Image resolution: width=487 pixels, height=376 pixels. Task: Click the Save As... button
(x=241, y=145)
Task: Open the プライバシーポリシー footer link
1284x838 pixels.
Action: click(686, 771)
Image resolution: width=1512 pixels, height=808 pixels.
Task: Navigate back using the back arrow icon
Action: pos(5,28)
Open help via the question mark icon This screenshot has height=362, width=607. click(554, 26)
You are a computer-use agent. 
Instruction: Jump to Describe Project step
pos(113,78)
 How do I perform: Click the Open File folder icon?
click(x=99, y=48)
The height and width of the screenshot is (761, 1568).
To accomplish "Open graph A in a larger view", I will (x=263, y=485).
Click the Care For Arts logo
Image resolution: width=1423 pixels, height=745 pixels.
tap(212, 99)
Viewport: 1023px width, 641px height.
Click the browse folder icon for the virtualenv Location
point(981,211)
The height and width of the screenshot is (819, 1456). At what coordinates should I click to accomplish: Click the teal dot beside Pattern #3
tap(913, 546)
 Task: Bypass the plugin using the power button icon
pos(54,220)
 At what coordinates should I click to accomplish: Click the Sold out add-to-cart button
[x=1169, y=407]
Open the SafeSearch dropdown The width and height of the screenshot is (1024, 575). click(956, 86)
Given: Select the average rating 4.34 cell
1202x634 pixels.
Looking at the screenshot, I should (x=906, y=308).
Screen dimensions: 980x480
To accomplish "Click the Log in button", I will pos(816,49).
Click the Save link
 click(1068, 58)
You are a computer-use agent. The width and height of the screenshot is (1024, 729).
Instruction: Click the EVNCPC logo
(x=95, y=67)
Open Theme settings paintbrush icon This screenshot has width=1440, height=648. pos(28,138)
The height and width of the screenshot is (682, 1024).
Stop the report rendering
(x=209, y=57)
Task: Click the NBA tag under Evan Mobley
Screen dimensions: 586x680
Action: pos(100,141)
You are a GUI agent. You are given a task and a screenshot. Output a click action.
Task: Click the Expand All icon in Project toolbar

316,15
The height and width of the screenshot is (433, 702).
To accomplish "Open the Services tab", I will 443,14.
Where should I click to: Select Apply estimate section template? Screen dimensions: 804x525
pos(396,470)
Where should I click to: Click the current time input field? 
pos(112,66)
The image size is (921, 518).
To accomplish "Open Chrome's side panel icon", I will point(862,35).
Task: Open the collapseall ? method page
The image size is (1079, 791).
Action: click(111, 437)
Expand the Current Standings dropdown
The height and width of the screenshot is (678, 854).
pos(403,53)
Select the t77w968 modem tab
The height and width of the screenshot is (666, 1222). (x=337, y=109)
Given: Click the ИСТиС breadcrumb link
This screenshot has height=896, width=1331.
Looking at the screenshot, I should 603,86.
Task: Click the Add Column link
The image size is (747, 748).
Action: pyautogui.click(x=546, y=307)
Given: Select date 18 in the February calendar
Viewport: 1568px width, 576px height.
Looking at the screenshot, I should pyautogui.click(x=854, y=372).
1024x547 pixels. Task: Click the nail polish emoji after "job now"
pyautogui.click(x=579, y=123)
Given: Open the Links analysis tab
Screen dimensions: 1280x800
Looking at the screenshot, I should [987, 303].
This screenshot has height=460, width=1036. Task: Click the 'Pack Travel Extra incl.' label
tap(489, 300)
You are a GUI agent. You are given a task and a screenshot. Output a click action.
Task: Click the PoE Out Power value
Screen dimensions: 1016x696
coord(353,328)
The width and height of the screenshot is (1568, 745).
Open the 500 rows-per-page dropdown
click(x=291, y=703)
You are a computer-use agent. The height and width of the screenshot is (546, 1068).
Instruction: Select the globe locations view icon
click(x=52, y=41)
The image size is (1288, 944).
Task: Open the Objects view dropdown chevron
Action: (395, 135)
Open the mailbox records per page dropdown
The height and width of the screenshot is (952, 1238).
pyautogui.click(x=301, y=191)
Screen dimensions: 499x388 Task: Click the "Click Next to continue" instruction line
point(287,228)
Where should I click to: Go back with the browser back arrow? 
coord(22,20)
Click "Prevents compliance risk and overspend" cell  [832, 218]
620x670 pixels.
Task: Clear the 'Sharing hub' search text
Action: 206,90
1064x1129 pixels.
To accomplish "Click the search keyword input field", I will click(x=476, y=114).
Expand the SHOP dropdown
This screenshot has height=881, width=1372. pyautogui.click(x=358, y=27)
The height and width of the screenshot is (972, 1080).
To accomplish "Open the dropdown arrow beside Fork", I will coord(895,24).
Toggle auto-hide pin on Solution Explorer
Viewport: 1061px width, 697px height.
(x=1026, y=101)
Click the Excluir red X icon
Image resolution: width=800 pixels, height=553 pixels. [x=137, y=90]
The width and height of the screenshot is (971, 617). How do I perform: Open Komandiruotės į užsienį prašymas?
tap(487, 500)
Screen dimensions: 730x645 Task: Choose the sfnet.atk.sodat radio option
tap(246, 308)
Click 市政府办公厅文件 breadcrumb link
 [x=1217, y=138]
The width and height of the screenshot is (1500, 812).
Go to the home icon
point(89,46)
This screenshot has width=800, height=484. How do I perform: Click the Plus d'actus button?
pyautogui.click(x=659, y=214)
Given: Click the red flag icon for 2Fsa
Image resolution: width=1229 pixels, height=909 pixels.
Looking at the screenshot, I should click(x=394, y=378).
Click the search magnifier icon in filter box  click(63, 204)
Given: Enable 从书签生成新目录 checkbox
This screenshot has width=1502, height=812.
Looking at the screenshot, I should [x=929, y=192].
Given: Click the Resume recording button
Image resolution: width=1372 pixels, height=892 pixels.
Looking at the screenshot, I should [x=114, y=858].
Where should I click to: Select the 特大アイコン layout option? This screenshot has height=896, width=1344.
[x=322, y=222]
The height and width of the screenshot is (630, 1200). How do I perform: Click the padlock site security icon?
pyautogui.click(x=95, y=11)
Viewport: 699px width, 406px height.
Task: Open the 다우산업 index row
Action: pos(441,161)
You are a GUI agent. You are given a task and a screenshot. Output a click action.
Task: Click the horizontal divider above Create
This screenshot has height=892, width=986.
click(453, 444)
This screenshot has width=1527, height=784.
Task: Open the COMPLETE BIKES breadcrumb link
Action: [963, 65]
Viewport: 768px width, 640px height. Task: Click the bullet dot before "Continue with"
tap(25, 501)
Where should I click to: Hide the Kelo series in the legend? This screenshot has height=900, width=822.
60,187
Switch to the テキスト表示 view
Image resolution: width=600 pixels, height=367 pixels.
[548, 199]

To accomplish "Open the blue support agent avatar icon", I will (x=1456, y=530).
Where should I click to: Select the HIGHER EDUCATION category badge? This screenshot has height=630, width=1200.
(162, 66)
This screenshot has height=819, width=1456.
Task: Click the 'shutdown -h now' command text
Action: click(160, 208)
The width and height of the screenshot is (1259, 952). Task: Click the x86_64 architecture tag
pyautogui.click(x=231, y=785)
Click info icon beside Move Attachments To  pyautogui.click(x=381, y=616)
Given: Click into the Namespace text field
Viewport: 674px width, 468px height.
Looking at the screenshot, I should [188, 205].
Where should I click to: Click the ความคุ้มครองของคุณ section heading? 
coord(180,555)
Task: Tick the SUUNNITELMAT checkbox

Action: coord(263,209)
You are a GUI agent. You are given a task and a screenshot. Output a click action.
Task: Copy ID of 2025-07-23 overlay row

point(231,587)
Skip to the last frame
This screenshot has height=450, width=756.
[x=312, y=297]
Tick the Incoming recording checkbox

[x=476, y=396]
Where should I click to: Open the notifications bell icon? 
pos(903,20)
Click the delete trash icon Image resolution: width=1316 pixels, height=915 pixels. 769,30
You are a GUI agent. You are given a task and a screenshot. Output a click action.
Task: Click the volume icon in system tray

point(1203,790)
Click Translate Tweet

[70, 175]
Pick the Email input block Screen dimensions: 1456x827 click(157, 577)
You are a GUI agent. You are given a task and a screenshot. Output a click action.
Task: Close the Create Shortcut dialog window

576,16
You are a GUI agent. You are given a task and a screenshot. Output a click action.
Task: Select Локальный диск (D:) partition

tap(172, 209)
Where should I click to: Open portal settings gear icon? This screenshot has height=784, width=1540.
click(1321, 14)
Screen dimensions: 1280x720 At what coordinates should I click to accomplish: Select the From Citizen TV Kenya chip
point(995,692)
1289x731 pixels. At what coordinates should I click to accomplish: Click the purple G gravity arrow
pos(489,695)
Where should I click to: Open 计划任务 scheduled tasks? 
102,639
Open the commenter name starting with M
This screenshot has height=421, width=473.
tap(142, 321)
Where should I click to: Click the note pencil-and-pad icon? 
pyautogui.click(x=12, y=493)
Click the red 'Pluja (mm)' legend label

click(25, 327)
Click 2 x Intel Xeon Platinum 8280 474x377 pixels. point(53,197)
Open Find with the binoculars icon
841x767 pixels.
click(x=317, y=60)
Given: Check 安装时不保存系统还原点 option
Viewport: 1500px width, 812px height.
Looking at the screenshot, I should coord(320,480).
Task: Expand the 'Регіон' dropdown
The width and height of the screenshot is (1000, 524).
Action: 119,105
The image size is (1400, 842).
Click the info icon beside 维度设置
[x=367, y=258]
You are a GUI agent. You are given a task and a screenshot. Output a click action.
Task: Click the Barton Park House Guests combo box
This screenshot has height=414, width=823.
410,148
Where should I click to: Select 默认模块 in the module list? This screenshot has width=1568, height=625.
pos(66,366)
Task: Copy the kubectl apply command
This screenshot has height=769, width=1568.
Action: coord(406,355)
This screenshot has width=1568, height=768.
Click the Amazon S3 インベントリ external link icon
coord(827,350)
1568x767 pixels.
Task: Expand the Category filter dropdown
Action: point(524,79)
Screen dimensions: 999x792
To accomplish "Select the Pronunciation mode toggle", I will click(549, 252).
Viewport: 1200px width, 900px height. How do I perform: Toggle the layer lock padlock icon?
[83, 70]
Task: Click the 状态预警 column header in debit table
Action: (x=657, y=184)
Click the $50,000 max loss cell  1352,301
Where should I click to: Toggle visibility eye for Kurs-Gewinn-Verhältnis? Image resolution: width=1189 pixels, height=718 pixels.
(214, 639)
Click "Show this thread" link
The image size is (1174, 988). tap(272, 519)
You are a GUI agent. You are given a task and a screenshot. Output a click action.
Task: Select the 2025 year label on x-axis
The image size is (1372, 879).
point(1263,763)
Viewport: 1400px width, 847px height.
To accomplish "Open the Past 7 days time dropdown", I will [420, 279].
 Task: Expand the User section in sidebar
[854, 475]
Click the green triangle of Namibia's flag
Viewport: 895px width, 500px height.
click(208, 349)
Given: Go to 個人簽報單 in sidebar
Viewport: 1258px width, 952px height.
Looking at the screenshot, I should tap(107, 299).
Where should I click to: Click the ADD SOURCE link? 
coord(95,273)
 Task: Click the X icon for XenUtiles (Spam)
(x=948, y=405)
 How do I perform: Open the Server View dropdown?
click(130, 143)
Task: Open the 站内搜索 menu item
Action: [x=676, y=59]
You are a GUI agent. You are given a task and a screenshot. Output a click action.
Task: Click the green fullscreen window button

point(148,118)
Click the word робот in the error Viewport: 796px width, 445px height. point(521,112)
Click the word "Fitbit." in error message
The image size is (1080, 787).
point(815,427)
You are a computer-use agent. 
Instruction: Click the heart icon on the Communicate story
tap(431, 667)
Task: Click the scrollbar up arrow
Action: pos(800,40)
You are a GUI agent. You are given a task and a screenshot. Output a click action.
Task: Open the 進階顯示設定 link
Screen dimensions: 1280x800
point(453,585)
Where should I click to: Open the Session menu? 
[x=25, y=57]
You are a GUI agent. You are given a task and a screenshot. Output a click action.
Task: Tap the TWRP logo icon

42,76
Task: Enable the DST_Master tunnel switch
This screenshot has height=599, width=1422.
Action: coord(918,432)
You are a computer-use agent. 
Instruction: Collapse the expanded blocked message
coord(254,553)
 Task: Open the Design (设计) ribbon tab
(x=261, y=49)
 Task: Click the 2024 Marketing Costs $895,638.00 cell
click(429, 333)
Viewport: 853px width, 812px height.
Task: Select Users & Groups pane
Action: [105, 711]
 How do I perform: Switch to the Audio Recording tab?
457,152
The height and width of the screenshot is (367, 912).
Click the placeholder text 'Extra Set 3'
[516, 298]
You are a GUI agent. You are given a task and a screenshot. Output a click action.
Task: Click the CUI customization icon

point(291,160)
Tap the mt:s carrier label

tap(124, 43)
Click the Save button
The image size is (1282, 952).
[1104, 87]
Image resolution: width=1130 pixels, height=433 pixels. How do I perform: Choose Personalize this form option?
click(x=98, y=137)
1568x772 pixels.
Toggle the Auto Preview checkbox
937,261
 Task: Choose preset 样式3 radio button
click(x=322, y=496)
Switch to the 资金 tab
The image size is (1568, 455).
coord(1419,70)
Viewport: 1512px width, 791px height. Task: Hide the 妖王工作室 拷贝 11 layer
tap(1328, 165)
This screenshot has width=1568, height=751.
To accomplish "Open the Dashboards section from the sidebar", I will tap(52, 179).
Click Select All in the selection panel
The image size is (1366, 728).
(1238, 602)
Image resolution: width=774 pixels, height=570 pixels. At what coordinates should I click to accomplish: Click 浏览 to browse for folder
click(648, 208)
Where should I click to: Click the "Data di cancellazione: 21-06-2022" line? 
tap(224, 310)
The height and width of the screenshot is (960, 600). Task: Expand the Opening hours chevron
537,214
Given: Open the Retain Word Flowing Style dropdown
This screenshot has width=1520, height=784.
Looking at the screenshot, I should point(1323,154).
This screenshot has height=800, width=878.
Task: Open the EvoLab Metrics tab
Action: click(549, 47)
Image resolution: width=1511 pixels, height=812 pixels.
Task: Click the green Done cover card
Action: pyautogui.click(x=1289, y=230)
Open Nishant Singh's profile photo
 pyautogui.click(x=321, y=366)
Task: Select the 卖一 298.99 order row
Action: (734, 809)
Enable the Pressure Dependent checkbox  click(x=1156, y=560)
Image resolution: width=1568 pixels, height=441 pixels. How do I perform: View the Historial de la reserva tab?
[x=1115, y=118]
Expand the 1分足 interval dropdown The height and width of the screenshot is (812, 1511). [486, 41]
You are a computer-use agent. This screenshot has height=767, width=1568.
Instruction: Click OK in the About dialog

*What to work on:* Copy the lines verbatim, starting with the first line and stopping after the line that contains "Action: pos(5,28)".

*Response for this exercise:*
Image resolution: width=487 pixels, height=376 pixels. Task: Click the Save As... button
(x=241, y=145)
Task: Open the プライバシーポリシー footer link
1284x838 pixels.
Action: click(686, 771)
Image resolution: width=1512 pixels, height=808 pixels.
Task: Navigate back using the back arrow icon
Action: pos(5,28)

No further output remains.